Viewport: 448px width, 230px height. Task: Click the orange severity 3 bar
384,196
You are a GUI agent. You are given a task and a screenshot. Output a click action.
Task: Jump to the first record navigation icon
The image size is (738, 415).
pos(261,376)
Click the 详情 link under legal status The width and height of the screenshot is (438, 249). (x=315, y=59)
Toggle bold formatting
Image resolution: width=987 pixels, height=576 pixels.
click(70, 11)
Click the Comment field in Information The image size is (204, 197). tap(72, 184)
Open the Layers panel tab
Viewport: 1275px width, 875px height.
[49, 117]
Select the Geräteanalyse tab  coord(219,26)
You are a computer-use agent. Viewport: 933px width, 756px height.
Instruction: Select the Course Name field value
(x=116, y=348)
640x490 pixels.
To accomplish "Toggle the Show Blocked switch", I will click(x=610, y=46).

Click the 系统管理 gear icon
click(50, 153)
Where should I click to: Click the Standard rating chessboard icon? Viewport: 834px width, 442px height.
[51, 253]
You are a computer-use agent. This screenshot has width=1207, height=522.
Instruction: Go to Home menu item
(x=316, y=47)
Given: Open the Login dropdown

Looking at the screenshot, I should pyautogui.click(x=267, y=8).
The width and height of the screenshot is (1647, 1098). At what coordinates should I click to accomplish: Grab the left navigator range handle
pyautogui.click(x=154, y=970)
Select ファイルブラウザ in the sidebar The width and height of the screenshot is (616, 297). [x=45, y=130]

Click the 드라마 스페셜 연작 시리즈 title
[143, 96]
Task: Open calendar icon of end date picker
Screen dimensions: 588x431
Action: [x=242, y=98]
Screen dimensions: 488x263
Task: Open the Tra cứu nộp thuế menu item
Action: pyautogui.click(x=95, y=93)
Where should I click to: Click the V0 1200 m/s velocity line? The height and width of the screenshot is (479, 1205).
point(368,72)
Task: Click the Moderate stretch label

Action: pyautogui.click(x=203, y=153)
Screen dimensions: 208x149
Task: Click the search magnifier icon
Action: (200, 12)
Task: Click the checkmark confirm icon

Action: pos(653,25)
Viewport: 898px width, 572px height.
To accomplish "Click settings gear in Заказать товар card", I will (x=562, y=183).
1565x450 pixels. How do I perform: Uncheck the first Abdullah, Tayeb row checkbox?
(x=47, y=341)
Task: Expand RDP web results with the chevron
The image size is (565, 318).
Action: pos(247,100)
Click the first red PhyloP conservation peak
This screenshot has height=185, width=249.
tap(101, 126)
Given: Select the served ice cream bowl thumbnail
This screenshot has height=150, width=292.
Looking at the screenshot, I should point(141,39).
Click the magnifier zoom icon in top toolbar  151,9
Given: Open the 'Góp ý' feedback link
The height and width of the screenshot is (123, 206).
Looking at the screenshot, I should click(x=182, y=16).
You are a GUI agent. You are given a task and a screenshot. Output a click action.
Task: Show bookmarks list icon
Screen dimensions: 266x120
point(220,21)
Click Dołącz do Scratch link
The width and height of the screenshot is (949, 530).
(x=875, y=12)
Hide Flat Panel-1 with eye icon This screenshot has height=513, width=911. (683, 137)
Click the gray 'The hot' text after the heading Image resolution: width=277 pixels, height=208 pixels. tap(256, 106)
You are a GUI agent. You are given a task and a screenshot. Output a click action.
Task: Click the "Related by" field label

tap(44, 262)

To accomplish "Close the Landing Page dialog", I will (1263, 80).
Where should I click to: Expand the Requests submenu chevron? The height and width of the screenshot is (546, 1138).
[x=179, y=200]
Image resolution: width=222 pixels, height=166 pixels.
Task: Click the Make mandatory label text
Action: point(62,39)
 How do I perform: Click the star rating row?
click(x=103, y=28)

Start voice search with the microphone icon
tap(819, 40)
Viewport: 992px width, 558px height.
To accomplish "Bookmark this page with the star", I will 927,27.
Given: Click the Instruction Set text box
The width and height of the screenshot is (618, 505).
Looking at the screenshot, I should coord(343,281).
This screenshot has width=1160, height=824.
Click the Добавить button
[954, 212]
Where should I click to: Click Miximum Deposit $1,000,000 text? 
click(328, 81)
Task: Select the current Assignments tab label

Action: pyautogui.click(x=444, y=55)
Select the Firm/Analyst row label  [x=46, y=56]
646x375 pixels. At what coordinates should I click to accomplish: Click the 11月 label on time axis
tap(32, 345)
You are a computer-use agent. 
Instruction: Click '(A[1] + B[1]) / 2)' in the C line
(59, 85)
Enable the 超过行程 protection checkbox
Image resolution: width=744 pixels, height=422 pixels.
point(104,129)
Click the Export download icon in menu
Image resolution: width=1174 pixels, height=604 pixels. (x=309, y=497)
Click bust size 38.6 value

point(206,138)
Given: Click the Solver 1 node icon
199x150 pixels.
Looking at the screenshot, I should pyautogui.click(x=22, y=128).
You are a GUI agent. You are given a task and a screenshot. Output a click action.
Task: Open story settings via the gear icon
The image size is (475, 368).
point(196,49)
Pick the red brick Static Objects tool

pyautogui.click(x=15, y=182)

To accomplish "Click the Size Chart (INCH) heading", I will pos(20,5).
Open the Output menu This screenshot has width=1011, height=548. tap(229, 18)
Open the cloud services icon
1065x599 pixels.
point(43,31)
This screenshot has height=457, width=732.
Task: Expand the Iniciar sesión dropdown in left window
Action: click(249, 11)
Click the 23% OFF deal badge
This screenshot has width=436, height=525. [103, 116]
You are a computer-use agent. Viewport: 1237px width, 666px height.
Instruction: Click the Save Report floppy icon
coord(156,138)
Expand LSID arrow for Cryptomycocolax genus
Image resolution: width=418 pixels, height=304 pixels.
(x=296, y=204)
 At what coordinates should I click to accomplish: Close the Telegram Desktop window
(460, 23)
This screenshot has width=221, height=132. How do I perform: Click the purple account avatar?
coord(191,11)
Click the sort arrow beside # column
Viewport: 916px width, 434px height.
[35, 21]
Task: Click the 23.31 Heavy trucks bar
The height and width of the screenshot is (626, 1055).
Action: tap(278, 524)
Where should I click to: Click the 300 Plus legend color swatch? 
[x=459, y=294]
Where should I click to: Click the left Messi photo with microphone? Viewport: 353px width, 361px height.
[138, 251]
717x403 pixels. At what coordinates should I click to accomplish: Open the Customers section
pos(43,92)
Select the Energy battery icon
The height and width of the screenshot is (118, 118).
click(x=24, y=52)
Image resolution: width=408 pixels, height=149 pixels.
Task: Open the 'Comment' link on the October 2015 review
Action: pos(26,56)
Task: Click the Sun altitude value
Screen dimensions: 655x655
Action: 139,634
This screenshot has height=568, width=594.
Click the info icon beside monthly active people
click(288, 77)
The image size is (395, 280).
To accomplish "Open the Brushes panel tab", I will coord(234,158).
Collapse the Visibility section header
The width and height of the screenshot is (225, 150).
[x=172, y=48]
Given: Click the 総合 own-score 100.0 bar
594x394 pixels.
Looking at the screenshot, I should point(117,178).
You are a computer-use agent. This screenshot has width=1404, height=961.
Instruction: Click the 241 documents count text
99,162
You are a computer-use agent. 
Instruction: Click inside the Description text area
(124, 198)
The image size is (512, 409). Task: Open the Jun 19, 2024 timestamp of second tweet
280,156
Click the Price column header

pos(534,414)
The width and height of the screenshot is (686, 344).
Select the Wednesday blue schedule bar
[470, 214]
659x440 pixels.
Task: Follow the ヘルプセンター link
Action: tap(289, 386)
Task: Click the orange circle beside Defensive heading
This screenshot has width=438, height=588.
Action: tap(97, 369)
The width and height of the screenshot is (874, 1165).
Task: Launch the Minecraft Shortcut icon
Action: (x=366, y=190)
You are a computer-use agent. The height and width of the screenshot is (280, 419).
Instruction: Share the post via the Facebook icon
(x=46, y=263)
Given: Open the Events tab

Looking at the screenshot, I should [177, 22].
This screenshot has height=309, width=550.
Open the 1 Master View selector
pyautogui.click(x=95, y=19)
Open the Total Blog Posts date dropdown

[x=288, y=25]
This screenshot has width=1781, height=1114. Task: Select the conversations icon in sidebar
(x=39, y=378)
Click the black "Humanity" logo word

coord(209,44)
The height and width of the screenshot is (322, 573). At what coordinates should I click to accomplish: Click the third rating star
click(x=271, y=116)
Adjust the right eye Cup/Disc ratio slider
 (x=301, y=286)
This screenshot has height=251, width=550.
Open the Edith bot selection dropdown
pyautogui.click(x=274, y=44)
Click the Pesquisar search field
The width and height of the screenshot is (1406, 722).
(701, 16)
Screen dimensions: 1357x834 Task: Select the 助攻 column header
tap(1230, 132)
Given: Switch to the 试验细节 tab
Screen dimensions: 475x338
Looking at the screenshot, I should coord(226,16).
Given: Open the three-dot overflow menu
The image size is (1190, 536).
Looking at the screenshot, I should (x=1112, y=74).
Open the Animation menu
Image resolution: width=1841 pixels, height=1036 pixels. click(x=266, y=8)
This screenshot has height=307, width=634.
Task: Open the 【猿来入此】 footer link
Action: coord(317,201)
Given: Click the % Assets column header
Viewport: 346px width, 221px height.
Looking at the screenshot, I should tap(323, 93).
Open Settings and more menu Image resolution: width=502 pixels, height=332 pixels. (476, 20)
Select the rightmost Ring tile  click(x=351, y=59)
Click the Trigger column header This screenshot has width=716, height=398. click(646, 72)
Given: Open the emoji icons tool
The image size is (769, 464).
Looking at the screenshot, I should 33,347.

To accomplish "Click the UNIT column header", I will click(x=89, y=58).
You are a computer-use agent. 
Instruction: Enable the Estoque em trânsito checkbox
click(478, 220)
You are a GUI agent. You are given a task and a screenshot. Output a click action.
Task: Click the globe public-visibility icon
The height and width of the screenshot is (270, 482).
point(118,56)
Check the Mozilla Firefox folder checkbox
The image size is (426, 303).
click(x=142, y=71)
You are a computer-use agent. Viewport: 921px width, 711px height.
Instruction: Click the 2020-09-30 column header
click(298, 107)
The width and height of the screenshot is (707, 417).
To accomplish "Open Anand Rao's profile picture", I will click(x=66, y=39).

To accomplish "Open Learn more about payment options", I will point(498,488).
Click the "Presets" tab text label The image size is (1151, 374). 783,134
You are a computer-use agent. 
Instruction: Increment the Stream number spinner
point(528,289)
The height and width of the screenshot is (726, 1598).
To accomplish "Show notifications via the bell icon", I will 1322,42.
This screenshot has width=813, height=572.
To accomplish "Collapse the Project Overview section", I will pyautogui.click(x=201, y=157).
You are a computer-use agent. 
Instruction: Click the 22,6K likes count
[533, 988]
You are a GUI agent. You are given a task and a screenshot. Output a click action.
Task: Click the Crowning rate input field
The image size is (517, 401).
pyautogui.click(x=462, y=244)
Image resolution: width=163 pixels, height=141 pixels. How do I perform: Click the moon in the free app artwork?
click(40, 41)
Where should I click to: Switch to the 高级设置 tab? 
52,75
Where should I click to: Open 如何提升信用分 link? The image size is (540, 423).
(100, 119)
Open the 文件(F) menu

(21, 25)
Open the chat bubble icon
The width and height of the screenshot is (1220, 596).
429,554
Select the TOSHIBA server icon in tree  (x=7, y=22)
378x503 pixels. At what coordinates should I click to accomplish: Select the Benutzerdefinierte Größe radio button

—————

Problem: In the listing above, find the line containing "At what coordinates should I click to accomplish: Close" and the line containing "Given: Click the 総合 own-score 100.0 bar", then quote both, plus every line between them, exactly as written.

Solution to this problem:
 At what coordinates should I click to accomplish: Close the Telegram Desktop window
(460, 23)
This screenshot has width=221, height=132. How do I perform: Click the purple account avatar?
coord(191,11)
Click the sort arrow beside # column
Viewport: 916px width, 434px height.
[35, 21]
Task: Click the 23.31 Heavy trucks bar
The height and width of the screenshot is (626, 1055).
Action: tap(278, 524)
Where should I click to: Click the 300 Plus legend color swatch? 
[x=459, y=294]
Where should I click to: Click the left Messi photo with microphone? Viewport: 353px width, 361px height.
[138, 251]
717x403 pixels. At what coordinates should I click to accomplish: Open the Customers section
pos(43,92)
Select the Energy battery icon
The height and width of the screenshot is (118, 118).
click(x=24, y=52)
Image resolution: width=408 pixels, height=149 pixels.
Task: Open the 'Comment' link on the October 2015 review
Action: pos(26,56)
Task: Click the Sun altitude value
Screen dimensions: 655x655
Action: 139,634
This screenshot has height=568, width=594.
Click the info icon beside monthly active people
click(288, 77)
The image size is (395, 280).
To accomplish "Open the Brushes panel tab", I will coord(234,158).
Collapse the Visibility section header
The width and height of the screenshot is (225, 150).
[x=172, y=48]
Given: Click the 総合 own-score 100.0 bar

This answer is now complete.